Indústria eleva em US$ 1,6 bilhão estimativa para exportações de soja e derivados

Segundo a Abiove, receita total dos embarques deverá alcançar US$ 54,4 bilhões em 2025, 0,8% mais que em 2024
Fernando Lopes
(foto: Tony Oliveira/Sistema CNA/Senar)

A Associação Brasileira da Indústria de Óleos Vegetais (Abiove) voltou a ajustar para cima, pelo segundo mês seguido, sua estimativa para a receita das exportações de soja em grão e derivados (farelo e óleo) do país em 2025. A partir de um cenário mais positivo traçado para os preços dos embarques do grão e do óleo, a entidade passou a projetar o valor total das vendas em US$ 54,397 bilhões, US$ 1,615 bilhão a mais que o previsto em abril. Se confirmado, o resultado representará um aumento de 0,8% em relação a 2024.

Para o grão, a Abiove reduziu a estimativa para o volume em 300 mil toneladas, para 108,2 milhões, ainda 9,5% mais que no ano passado. Mas elevou a conta para o preço médio de US$ 400 para US$ 415 por tonelada, ante US$ 435 em 2024, o que resultou em uma receita de US$ 44,903 bilhões sinalizada para 2025, montante cerca de US$ 1,5 bilhão superior ao previsto em abril e 4,6% maior que o registrado no ano passado. 

No caso do farelo, os números divulgados ontem são os mesmos de abril. A entidade prevê exportações de 23,6 milhões de toneladas (incremento de 2% ante 2024), a um preço médio de US$ 340 por tonelada (-18,9%) – ou seja, uma receita de US$ 8,024 bilhões, 17,2% menor que no ano passado. E para o óleo a equação é formada por um volume de 1,4 milhão de toneladas, preço médio agora de US$ 1.050 por tonelada – eram US$ 970 em abril – e receita de US$ 1,47 bilhão, 12% superior ao valor apurado em 2024.
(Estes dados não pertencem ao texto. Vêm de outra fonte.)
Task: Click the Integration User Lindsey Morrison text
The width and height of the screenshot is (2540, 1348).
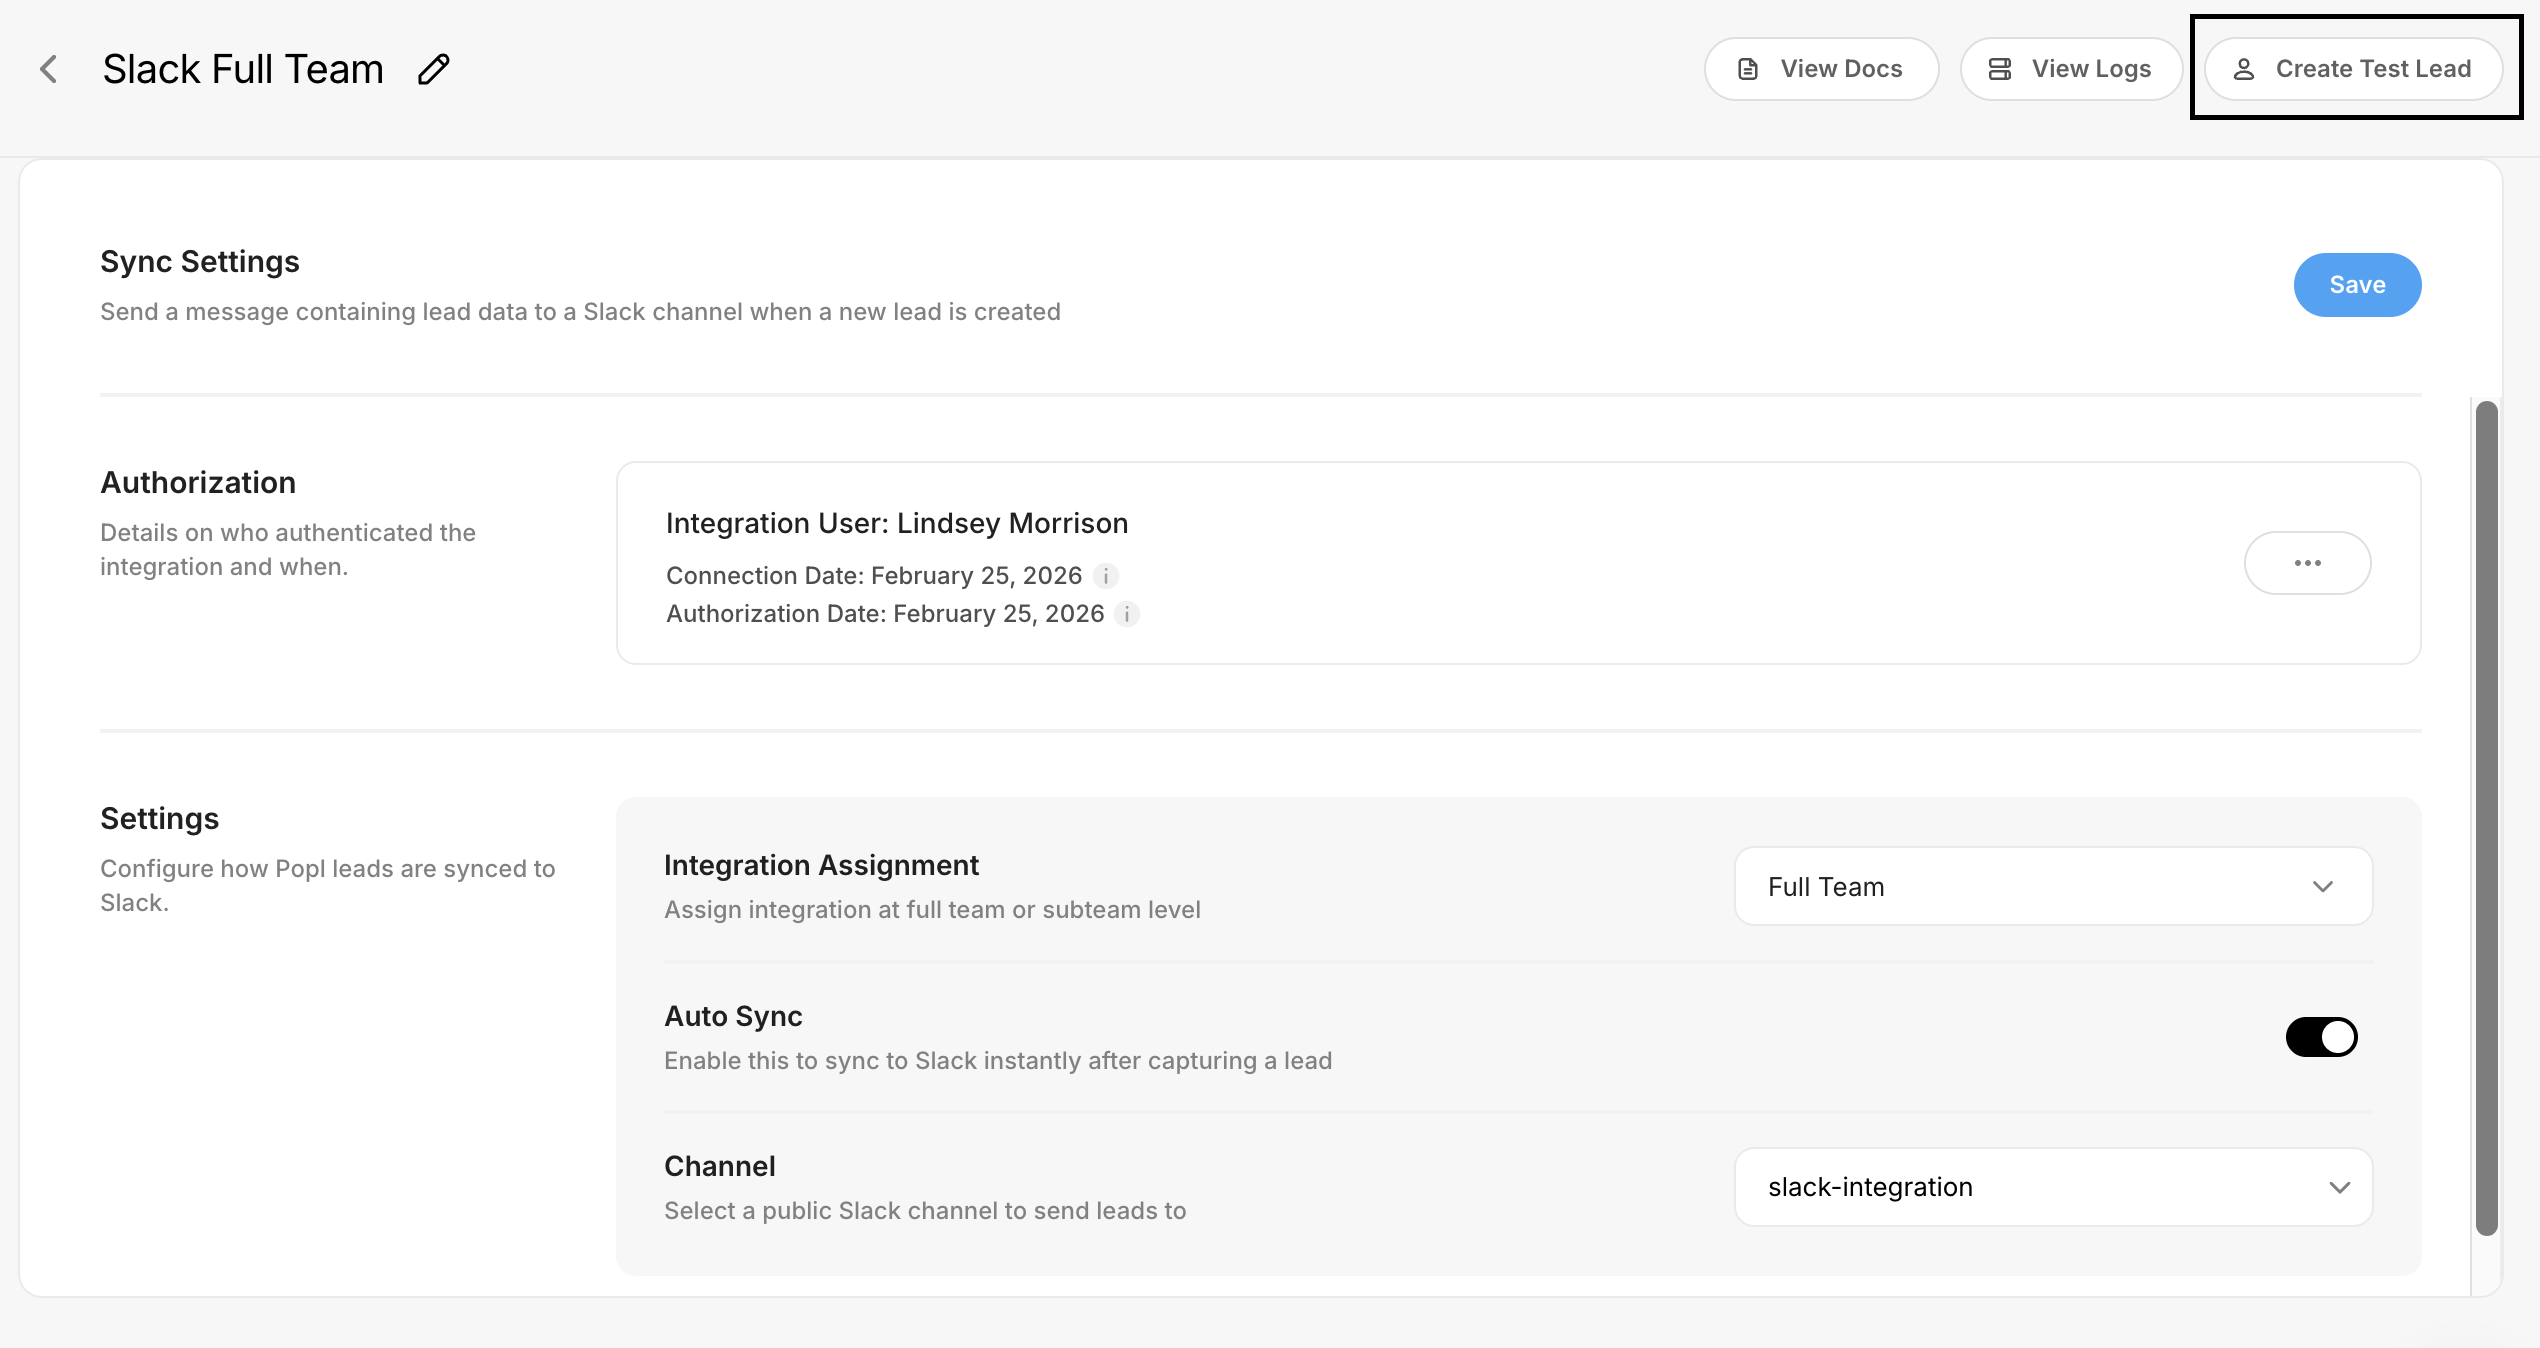Action: point(897,523)
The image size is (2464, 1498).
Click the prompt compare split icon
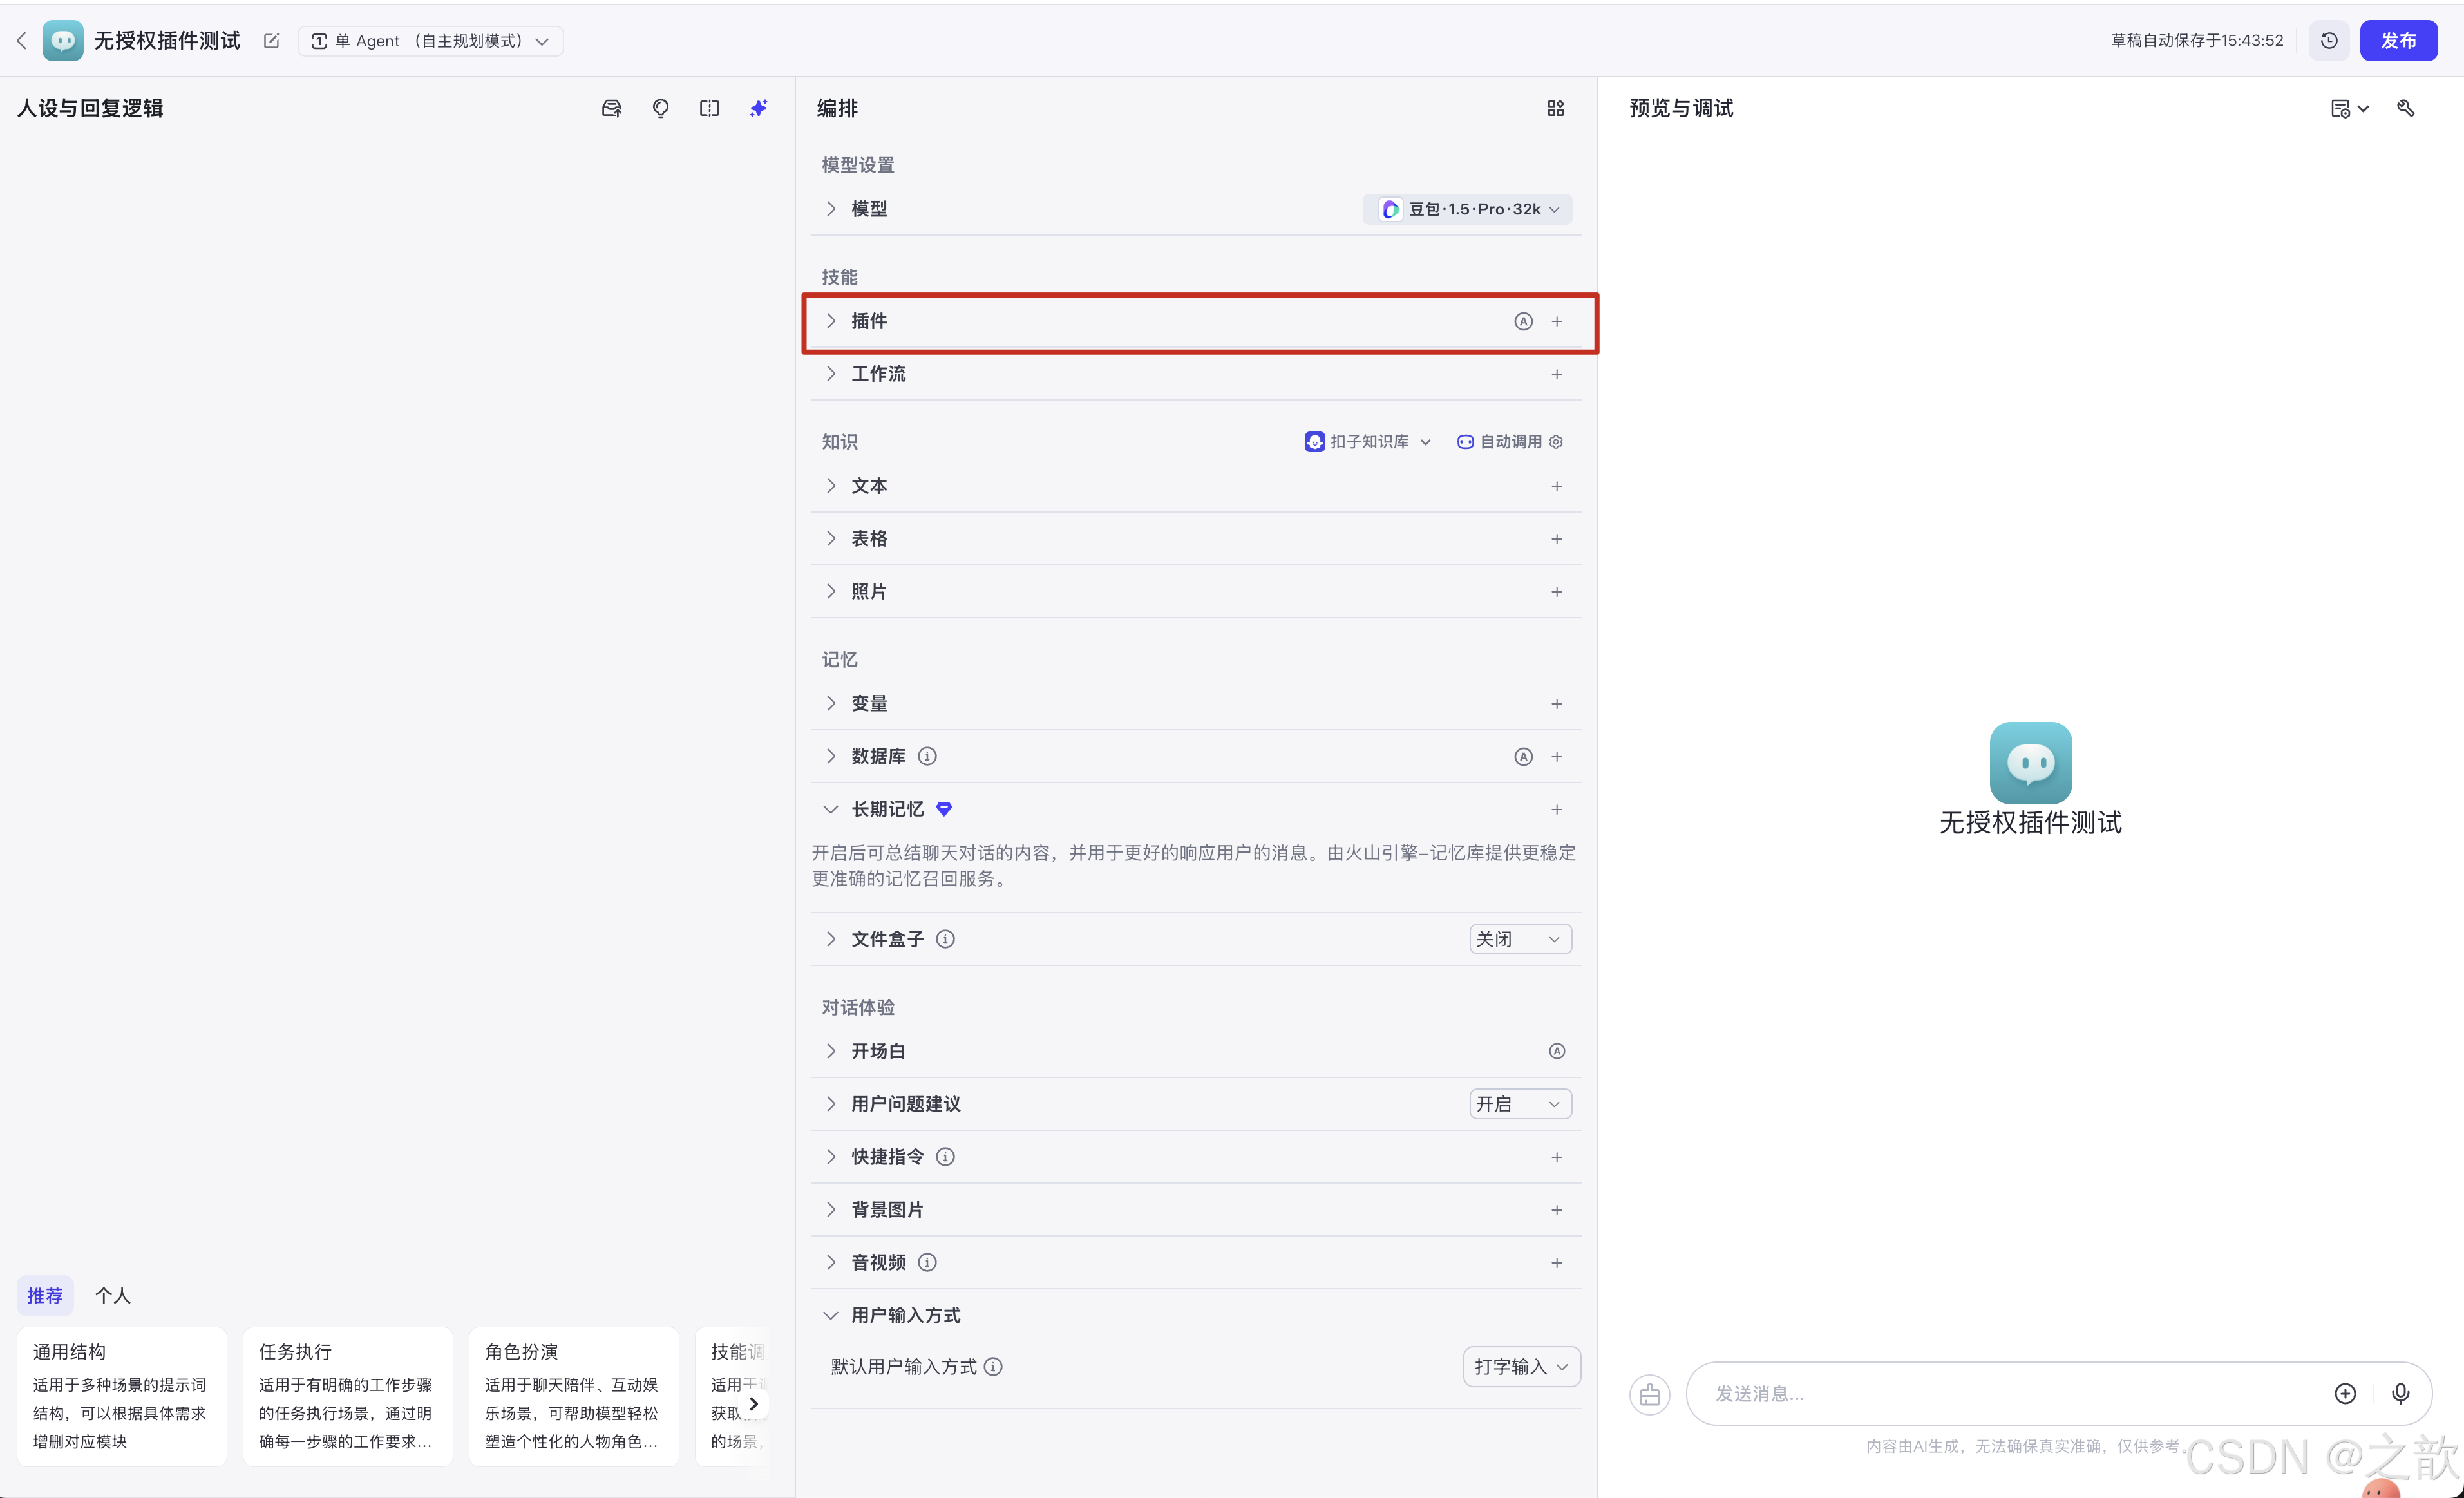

A Abiove trabalha com uma produção recorde de soja em grão de 169,7 milhões de toneladas na safra 2024/25, acima das 168,3 milhões de toneladas estimadas pela Companhia Nacional de Abastecimento (Conab). Do total, a entidade projeta que 57,5 milhões de toneladas serão processadas este ano, com produção de 44,1 milhões de toneladas de farelo e 11,4 milhões de toneladas de óleos, números estáveis na comparação com os de 2024.